_Try it:_ Take the entries below and reproduce exactly the portion that begins at the line containing "Instruction: Switch Response view to Raw tab" and ends at the line containing "The width and height of the screenshot is (148, 180).", keeping both ends, dropping pictures, and adding nothing else.

--------------------

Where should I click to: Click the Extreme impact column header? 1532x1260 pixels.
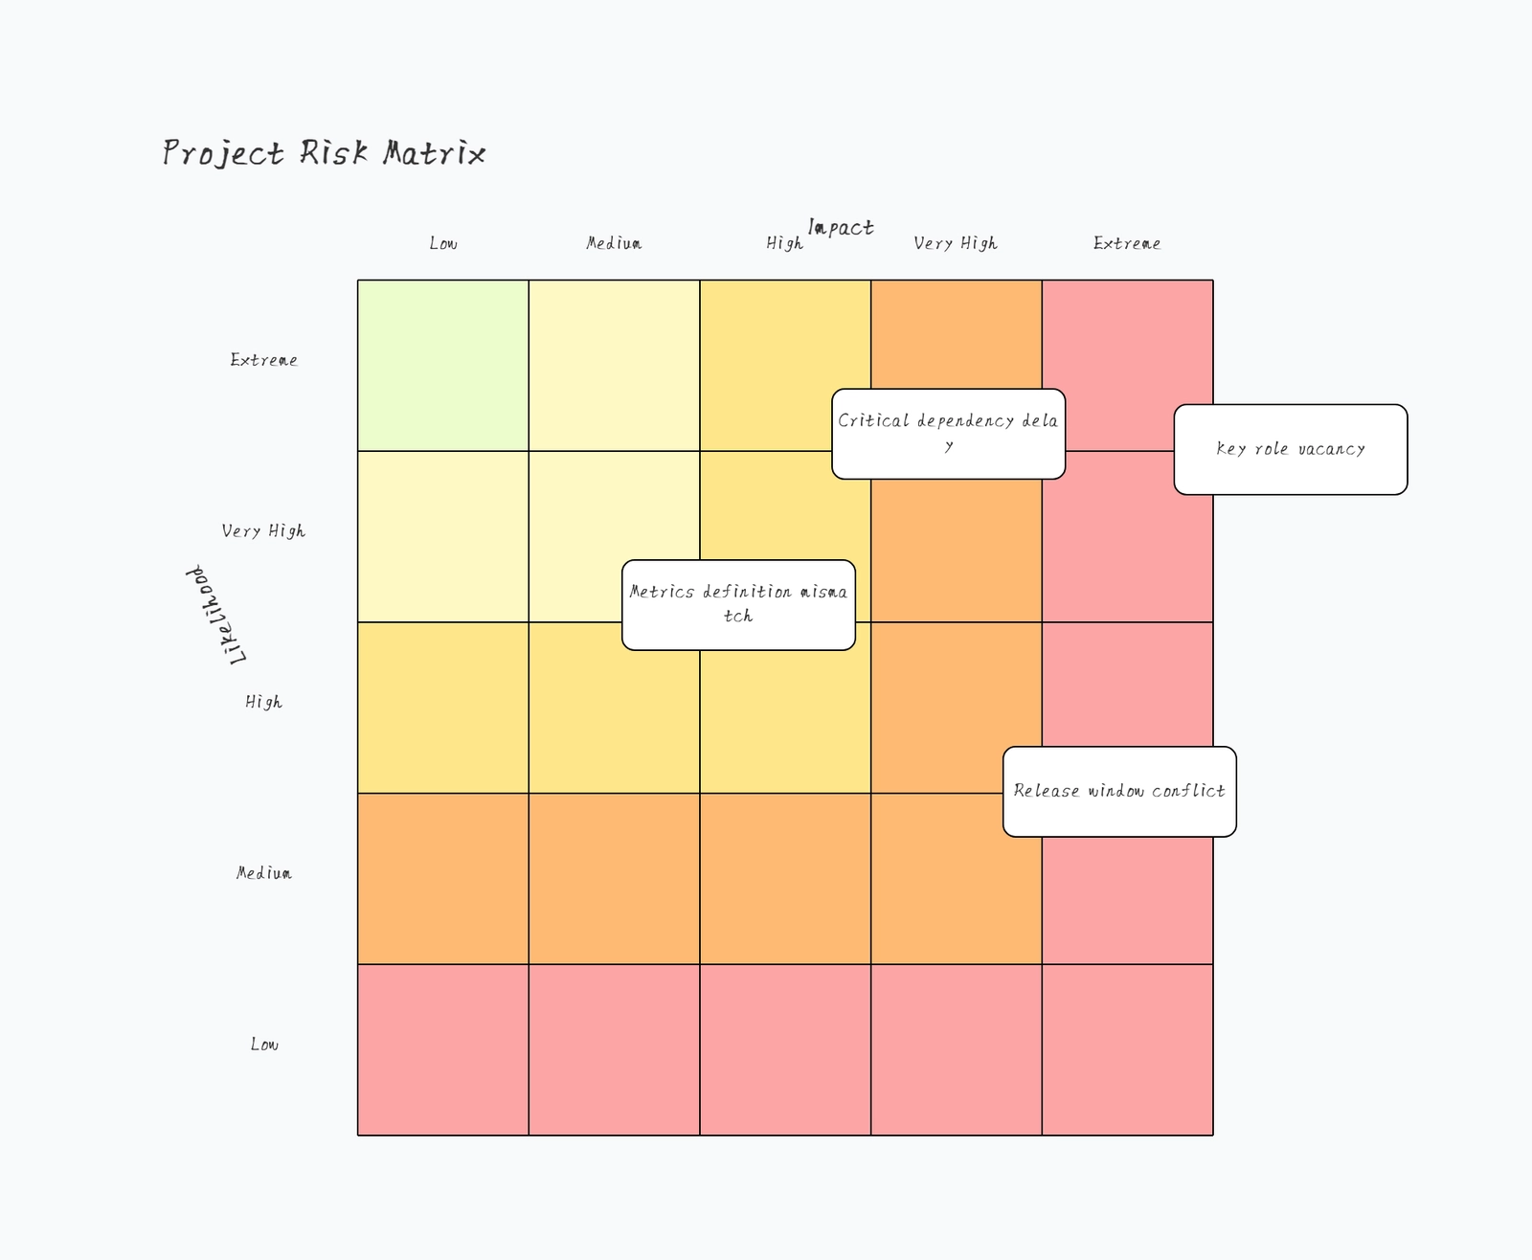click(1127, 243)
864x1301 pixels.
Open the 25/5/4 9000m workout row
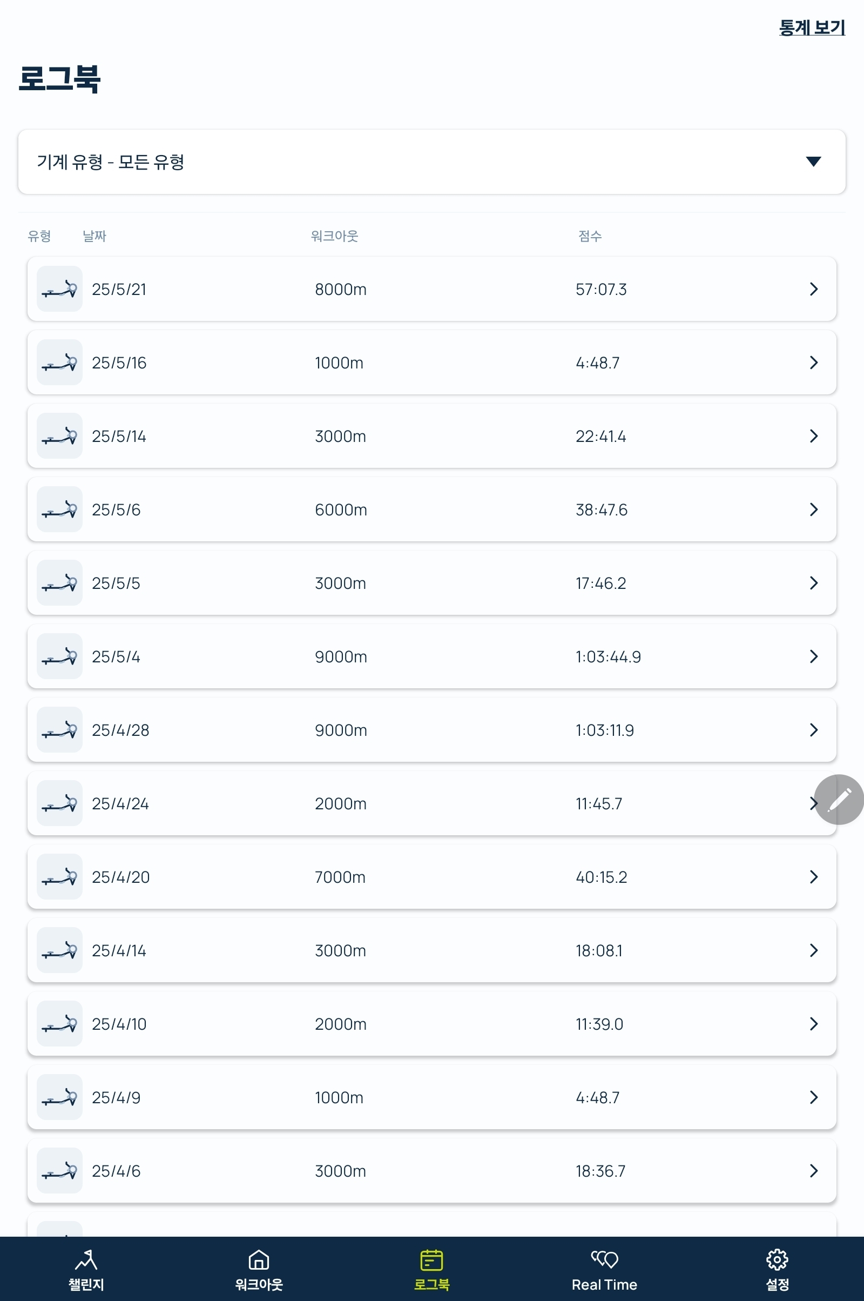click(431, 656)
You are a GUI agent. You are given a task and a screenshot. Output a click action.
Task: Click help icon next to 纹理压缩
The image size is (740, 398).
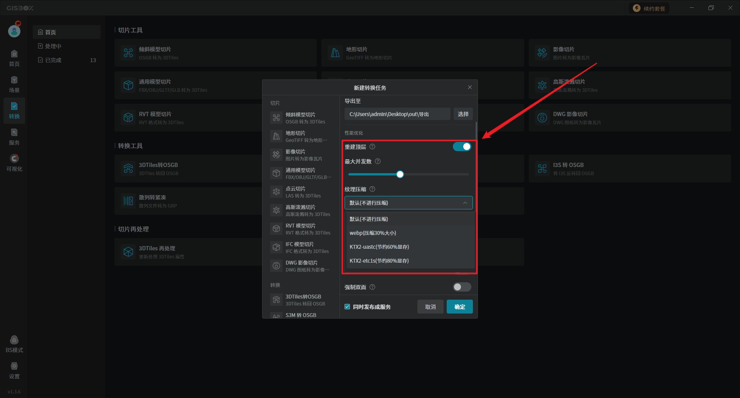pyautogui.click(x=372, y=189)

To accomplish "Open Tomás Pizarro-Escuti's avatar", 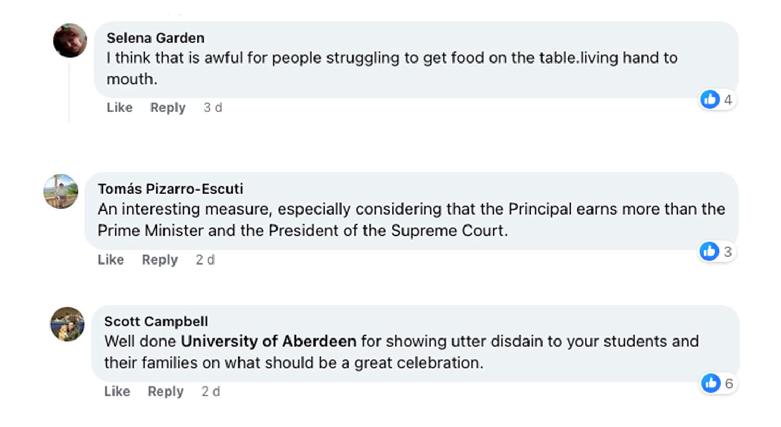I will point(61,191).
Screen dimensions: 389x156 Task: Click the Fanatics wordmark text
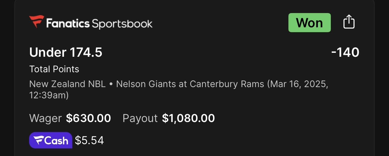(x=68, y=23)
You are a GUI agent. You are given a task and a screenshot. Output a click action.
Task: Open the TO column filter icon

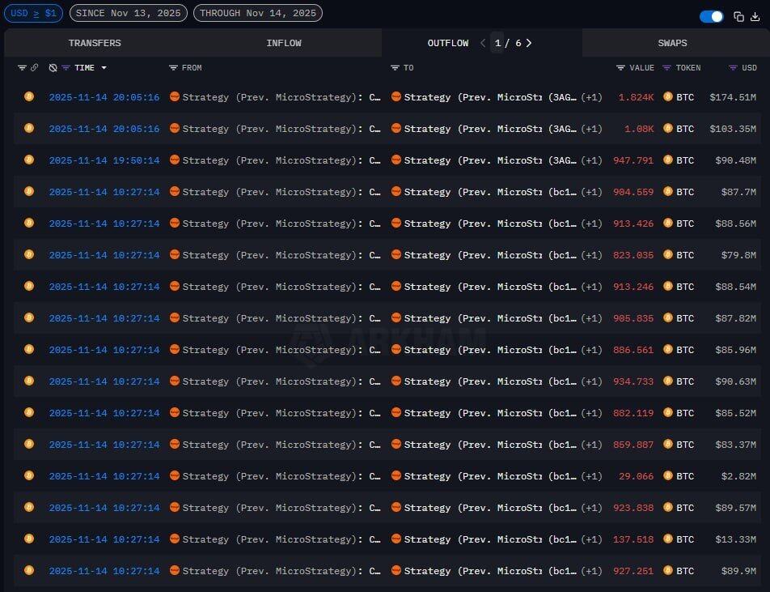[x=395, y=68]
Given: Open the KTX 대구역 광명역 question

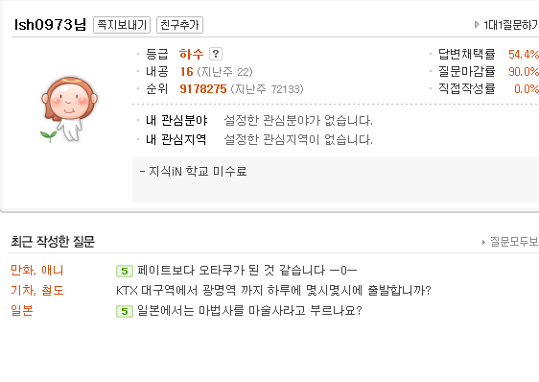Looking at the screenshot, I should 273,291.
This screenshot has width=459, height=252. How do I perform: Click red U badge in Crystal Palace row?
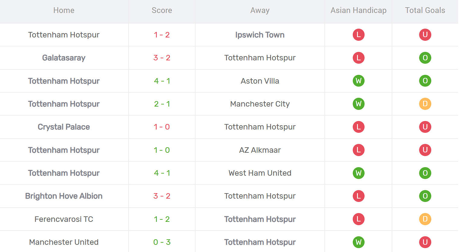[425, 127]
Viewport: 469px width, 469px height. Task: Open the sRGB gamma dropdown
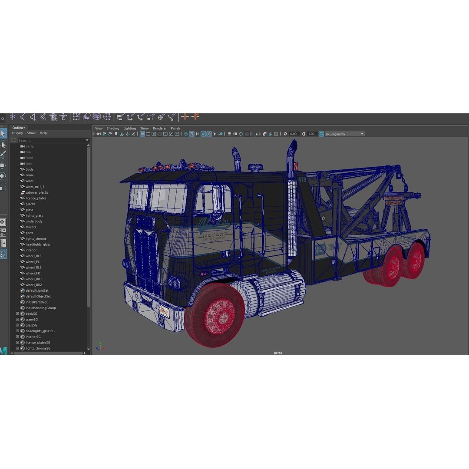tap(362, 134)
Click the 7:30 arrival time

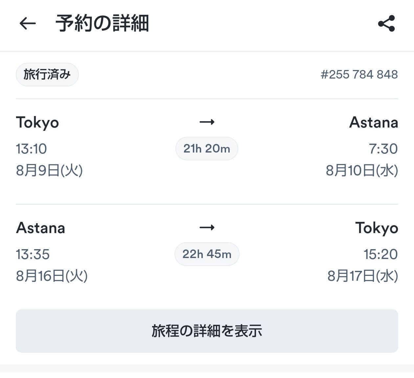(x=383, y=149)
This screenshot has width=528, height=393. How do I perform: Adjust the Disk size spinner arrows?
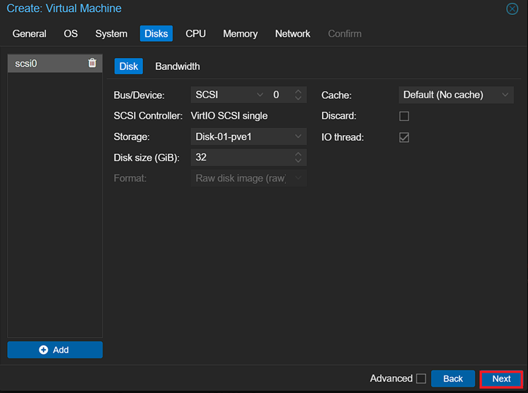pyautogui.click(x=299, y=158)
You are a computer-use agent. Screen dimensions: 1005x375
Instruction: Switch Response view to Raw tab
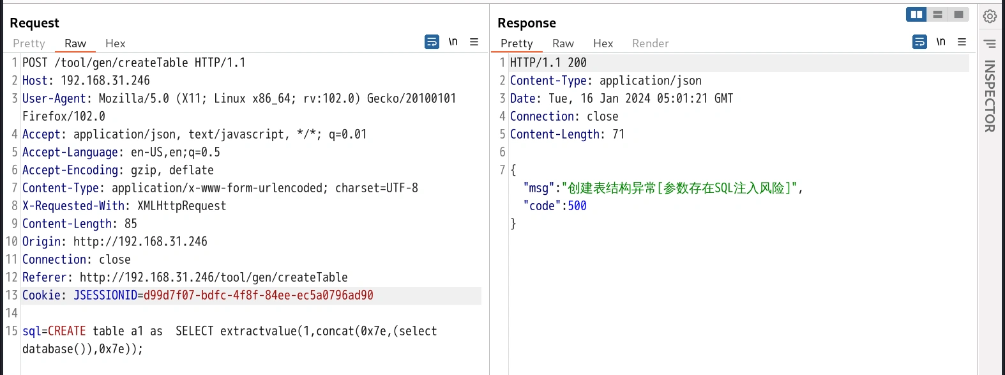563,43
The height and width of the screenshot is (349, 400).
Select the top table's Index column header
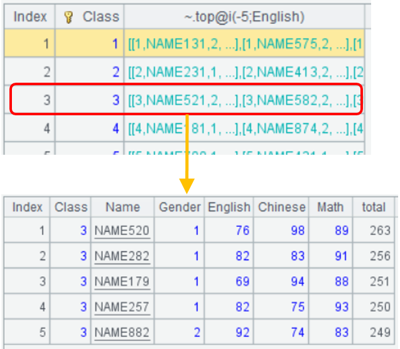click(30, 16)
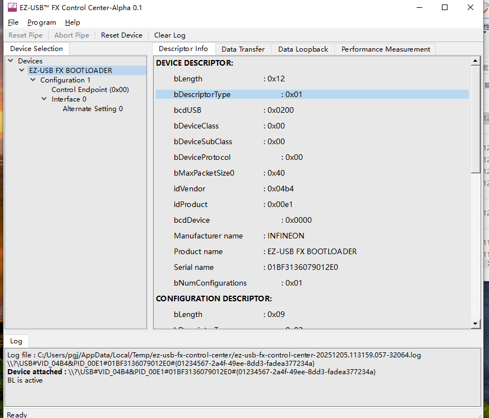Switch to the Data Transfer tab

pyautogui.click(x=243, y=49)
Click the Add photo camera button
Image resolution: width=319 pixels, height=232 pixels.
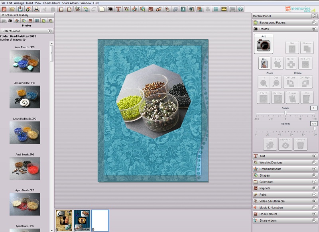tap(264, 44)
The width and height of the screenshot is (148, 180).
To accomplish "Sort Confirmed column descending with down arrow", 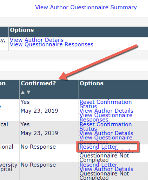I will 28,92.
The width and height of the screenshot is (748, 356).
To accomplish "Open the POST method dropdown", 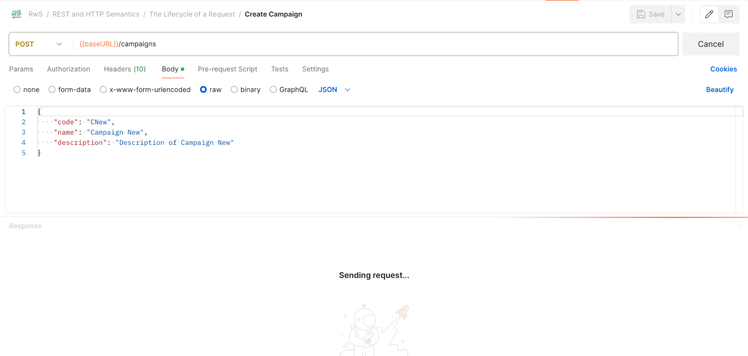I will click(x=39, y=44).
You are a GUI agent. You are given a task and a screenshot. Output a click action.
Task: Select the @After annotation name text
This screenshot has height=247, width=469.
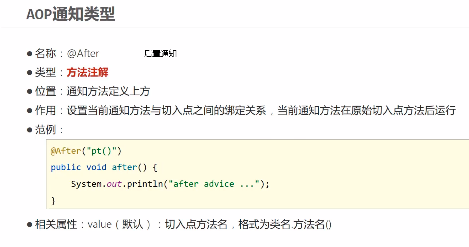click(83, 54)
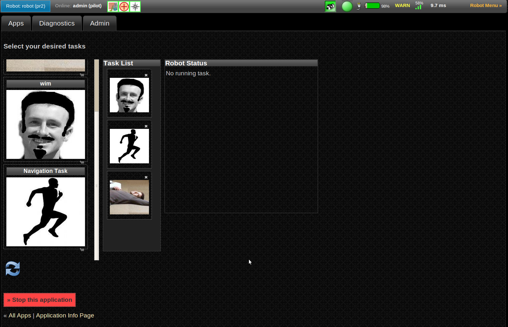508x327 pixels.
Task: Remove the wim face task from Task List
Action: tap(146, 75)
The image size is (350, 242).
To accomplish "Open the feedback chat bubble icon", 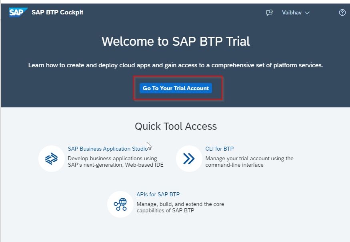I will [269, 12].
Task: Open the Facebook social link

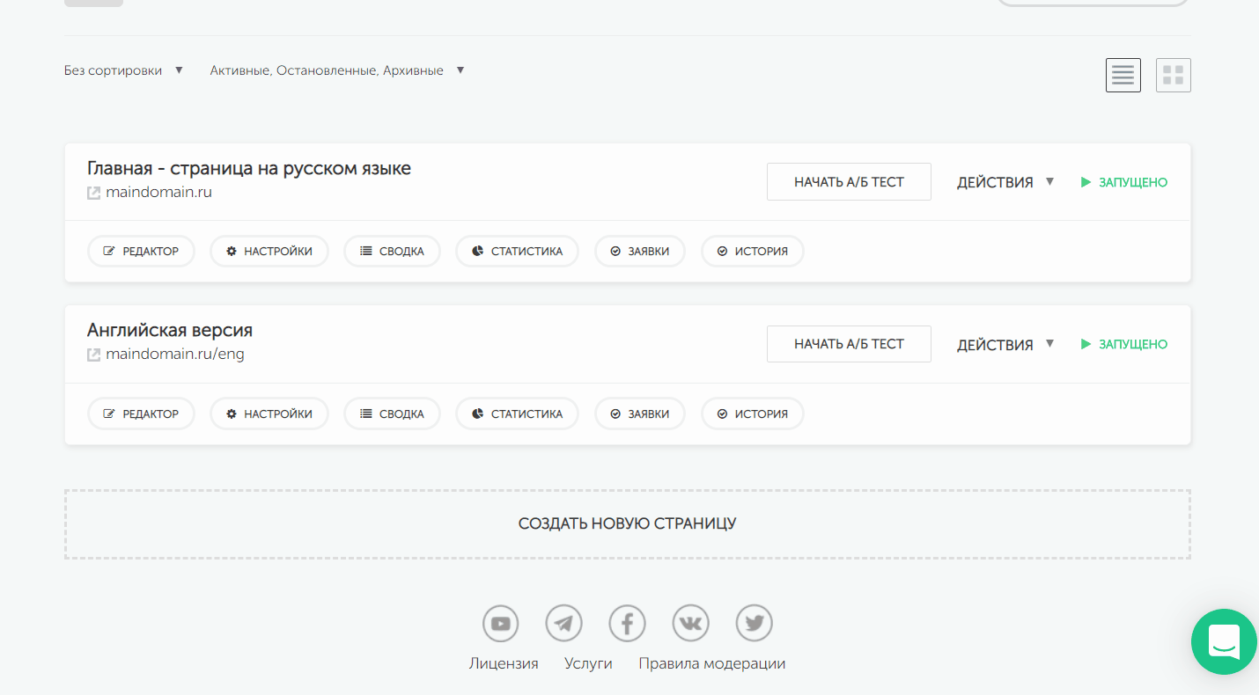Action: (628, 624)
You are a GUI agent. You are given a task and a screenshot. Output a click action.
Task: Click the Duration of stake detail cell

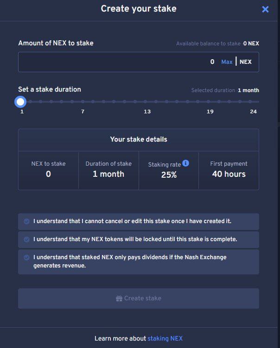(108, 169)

--------------------

_Response for this exercise:_
Instruction: Switch Response view to Raw tab
563,43
The height and width of the screenshot is (349, 400).
Select the top table's Index column header
click(30, 16)
Switch to the Data Transfer tab

pyautogui.click(x=243, y=49)
Click the Add photo camera button
Image resolution: width=319 pixels, height=232 pixels.
tap(264, 44)
The width and height of the screenshot is (148, 180).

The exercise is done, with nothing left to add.